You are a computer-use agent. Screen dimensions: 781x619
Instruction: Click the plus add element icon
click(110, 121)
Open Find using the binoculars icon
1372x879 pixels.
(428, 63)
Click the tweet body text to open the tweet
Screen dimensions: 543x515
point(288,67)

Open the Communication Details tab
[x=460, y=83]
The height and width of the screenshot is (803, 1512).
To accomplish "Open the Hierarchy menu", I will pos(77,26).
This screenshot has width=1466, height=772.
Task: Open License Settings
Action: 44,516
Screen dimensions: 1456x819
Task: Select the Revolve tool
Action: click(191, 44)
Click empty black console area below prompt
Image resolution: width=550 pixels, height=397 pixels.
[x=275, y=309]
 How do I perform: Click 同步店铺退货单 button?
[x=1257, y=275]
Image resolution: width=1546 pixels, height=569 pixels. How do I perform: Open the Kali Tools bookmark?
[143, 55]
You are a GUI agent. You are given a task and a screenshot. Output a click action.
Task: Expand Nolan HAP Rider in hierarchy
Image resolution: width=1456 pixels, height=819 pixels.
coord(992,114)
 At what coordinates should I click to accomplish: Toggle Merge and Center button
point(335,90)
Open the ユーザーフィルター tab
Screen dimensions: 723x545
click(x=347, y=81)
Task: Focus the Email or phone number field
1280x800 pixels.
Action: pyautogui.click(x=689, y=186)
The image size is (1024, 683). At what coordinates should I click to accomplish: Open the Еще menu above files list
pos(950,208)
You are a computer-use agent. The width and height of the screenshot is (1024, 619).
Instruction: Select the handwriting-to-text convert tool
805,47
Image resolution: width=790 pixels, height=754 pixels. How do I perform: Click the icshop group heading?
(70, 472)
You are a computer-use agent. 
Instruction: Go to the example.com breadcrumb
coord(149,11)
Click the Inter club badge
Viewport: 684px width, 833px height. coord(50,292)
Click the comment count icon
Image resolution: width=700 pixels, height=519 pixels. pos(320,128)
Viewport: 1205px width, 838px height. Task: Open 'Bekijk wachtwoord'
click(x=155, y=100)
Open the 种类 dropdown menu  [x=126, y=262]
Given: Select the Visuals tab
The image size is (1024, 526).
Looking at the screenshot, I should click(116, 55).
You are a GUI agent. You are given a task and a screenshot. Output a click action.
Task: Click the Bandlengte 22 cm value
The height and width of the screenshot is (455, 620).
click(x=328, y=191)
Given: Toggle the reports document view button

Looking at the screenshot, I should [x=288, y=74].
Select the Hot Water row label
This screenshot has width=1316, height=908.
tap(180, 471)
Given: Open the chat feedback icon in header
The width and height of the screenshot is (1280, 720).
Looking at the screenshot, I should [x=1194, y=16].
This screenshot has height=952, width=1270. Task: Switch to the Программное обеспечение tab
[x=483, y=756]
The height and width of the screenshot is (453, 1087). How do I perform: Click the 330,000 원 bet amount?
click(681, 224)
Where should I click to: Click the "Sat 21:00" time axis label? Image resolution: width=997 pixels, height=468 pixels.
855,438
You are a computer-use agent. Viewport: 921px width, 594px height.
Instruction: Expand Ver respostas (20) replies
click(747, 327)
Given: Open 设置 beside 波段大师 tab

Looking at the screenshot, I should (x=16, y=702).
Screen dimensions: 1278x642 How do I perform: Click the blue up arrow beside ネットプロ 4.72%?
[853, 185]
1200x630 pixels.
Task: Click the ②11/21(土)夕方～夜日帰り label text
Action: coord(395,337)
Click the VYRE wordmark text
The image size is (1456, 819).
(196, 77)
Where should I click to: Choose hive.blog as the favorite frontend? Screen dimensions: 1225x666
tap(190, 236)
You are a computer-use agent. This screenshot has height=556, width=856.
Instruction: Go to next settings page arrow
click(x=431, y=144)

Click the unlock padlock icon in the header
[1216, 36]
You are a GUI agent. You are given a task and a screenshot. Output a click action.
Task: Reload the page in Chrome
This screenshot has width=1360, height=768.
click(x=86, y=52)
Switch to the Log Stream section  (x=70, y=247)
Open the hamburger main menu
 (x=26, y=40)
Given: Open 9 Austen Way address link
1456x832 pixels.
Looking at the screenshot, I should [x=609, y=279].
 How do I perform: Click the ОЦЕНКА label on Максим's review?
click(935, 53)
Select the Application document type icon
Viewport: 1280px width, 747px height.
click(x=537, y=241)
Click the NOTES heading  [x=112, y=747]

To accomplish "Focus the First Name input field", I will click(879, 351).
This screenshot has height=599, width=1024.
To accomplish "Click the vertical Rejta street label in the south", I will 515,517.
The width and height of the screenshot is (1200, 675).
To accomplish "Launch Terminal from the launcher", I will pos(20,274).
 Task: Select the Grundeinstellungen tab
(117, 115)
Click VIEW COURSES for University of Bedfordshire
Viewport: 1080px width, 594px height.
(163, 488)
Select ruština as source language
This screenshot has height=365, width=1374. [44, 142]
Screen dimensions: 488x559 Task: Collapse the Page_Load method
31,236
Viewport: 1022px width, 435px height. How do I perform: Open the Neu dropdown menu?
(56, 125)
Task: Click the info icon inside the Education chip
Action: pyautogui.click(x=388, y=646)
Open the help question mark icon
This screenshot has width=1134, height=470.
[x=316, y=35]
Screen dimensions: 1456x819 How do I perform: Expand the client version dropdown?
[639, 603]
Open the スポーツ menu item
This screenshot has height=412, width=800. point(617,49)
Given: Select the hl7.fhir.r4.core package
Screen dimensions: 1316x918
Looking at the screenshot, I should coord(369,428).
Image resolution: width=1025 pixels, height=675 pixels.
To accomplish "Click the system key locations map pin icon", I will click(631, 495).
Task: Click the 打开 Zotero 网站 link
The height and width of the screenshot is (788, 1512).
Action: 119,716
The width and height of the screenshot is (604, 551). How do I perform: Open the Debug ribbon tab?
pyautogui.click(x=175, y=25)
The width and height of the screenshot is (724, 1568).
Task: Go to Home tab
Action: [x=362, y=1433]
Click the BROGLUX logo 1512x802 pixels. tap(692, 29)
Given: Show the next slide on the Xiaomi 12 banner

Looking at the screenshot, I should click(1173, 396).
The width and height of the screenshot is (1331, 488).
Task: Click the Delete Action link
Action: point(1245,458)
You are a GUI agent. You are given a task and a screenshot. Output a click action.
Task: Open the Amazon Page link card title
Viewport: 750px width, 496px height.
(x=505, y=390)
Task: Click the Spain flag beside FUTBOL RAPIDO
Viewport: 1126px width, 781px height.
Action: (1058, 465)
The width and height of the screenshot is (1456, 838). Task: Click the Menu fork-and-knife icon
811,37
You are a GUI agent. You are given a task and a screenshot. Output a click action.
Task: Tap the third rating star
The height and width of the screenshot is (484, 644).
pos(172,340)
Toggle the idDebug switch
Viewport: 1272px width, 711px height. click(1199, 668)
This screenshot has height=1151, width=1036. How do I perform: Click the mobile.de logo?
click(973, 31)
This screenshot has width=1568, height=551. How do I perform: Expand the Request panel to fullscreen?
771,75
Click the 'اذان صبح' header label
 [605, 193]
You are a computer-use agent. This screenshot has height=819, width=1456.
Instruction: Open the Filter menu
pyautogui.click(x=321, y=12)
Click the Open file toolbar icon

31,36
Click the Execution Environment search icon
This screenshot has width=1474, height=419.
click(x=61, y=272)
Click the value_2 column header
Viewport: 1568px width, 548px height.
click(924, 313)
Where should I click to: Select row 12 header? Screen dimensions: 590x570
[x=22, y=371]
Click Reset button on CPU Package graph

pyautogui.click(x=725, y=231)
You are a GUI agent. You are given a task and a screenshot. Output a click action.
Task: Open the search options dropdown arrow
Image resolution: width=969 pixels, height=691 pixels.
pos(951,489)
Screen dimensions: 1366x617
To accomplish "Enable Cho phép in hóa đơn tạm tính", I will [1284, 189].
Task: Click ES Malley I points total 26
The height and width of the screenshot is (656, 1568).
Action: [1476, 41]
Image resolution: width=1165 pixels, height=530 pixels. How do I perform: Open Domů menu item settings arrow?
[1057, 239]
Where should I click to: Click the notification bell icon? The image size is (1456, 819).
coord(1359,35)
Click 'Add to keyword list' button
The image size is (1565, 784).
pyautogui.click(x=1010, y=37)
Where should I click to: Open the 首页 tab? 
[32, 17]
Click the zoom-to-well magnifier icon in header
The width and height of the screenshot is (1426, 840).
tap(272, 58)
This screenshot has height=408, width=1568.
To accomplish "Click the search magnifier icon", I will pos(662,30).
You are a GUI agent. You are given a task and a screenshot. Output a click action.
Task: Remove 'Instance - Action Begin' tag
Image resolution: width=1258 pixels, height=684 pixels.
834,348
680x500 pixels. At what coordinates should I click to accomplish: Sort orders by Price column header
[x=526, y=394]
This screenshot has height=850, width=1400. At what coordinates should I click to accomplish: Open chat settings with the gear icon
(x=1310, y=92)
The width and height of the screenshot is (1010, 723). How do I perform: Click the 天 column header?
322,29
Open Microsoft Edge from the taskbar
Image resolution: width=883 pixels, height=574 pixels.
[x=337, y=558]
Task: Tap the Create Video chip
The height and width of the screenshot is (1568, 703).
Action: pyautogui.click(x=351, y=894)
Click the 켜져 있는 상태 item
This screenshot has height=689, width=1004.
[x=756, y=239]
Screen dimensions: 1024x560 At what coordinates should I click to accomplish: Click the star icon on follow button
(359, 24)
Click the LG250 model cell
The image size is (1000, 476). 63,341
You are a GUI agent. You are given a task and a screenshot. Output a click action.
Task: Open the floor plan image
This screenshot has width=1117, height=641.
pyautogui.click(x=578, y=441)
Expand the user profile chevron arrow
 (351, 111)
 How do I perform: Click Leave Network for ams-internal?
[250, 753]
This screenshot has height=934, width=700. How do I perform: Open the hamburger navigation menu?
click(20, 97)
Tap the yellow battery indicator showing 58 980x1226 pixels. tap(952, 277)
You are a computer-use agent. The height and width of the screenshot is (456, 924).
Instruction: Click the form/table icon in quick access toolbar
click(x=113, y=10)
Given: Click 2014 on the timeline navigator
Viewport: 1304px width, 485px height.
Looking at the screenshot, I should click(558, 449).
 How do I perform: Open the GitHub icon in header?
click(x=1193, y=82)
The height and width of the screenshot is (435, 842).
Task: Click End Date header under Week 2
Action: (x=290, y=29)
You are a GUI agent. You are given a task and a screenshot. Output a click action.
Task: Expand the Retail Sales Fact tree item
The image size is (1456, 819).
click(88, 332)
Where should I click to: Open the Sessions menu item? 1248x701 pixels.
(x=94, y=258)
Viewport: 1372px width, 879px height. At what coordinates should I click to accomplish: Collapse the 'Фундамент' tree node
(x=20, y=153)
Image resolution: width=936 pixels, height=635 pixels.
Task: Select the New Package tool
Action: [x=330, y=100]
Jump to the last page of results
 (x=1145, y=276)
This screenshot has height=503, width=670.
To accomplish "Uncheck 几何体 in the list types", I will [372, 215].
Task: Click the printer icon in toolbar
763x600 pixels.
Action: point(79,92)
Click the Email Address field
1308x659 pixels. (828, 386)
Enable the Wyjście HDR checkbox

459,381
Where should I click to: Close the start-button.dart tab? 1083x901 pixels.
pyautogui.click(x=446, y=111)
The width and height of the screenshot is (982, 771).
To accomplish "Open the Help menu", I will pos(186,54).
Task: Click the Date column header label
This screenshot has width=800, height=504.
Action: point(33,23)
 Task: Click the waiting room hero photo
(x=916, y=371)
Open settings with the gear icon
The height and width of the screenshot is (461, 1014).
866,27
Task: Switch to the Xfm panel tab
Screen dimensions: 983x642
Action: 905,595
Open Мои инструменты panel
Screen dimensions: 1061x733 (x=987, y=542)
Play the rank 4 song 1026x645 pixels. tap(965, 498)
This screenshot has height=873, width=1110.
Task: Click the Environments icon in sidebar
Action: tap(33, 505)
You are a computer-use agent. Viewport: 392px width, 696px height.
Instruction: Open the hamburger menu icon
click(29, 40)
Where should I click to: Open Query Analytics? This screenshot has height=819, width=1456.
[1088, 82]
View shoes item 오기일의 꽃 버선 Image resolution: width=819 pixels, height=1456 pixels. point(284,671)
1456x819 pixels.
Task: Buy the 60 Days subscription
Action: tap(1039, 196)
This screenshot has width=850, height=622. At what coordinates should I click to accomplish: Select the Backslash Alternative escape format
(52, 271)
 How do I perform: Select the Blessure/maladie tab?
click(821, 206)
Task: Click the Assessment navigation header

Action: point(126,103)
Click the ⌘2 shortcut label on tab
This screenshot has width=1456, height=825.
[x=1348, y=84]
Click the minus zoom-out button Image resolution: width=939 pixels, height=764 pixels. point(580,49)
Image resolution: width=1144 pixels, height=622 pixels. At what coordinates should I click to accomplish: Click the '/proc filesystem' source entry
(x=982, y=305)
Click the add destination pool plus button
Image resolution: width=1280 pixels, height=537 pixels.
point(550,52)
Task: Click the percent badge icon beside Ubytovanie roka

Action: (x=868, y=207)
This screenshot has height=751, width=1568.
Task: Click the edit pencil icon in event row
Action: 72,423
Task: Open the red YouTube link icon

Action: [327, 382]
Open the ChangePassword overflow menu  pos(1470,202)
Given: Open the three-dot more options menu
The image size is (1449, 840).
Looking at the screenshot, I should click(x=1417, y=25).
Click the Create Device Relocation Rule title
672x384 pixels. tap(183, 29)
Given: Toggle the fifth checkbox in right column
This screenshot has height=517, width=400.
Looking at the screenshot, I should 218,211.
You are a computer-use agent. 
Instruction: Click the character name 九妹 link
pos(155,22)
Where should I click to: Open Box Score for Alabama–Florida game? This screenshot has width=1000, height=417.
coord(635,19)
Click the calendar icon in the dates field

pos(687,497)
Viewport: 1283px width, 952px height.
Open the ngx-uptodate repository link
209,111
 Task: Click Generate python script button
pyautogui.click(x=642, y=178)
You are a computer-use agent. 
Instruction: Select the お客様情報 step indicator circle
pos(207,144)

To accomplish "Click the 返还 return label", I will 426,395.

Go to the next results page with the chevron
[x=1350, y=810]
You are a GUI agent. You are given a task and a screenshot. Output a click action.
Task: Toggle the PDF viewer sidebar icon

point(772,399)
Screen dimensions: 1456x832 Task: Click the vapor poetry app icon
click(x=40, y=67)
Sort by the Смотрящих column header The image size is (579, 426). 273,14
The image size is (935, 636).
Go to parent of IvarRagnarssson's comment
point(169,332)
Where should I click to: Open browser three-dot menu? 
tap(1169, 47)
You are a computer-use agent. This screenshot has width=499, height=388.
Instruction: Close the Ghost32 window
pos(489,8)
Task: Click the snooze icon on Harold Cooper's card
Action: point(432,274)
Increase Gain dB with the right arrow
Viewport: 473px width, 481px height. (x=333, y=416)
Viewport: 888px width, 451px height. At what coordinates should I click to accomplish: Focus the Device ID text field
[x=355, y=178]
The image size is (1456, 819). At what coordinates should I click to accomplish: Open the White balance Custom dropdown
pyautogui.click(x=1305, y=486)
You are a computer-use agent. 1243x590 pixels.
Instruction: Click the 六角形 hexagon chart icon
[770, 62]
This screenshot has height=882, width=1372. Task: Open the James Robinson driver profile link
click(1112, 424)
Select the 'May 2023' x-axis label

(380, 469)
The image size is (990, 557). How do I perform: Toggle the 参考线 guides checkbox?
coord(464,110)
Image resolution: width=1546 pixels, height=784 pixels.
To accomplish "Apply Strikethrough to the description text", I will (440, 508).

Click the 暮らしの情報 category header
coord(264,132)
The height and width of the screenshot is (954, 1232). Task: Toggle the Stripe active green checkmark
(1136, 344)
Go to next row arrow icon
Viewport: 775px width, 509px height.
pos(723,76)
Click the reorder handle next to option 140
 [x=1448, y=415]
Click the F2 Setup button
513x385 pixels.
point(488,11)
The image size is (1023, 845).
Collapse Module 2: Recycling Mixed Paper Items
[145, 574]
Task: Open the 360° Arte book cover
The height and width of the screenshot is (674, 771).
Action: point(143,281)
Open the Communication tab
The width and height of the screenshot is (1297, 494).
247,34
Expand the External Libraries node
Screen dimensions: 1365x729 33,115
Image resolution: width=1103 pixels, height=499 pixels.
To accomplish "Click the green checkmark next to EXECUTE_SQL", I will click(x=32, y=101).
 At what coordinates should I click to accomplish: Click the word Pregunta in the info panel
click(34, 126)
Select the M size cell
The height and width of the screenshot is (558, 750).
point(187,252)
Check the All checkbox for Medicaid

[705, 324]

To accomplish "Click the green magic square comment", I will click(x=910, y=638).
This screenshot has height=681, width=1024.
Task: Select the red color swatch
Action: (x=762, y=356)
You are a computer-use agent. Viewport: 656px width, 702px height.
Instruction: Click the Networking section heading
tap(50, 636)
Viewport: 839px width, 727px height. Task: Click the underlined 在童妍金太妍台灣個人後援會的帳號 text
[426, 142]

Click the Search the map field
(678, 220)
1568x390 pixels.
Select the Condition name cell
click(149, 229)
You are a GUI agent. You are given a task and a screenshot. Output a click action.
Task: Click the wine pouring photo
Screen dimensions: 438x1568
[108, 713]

..........

Exercise directions: Can you pull out, verbatim, every line from the one containing "Check the All checkbox for Medicaid" through the one containing "click(149, 229)", with both of those lines included?

Answer for this exercise:
Check the All checkbox for Medicaid

[705, 324]

To accomplish "Click the green magic square comment", I will click(x=910, y=638).
This screenshot has height=681, width=1024.
Task: Select the red color swatch
Action: (x=762, y=356)
You are a computer-use agent. Viewport: 656px width, 702px height.
Instruction: Click the Networking section heading
tap(50, 636)
Viewport: 839px width, 727px height. Task: Click the underlined 在童妍金太妍台灣個人後援會的帳號 text
[426, 142]

Click the Search the map field
(678, 220)
1568x390 pixels.
Select the Condition name cell
click(149, 229)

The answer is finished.